If you could identify the perfect application for electric power steering, the Toyota Aygo would be high up the list. Its intended role is predominantly urban, involving many tight manoeuvres, and the engine hasn’t the luxury of surplus power to spare on hydraulic ancillaries.

So it comes as no surprise that the Aygo’s electric rack is largely lifeless at speed because it’s a twirling dervish in town: fast and little-finger light. Combined with small overhangs and a good but not exceptional turning circle it makes for a supremely manoeuvrable car.

The Aygo’s electric rack is largely lifeless at speed

Again, the chassis – featuring front suspension by struts and a torsion beam at the rear, as you’d expect – has sensibly been optimised for low-speed town work and the result is a pleasantly compliant ride.

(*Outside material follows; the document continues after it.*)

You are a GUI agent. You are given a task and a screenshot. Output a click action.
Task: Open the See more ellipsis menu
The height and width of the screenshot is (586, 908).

The car bobs around a little, evidence that there’s a reasonable amount of suspension in the tyre sidewalls, but it’s also obvious once you crash into one of Britain’s ever-subsiding drainage covers that the Aygo has an extremely stiff bodyshell.

Clear of town there is less to enjoy about the Aygo. It has moderate grip levels, consistent but ultimately limited damping and a particular lean angle that ex-owners of Renault 4s will find familiar.

The only way to elevate the Aygo from being a perfectly serviceable but uninspiring car on the open road is to inject some energy into the proceedings yourself. Then it responds faithfully, even if the tyres tend to protest quite a lot.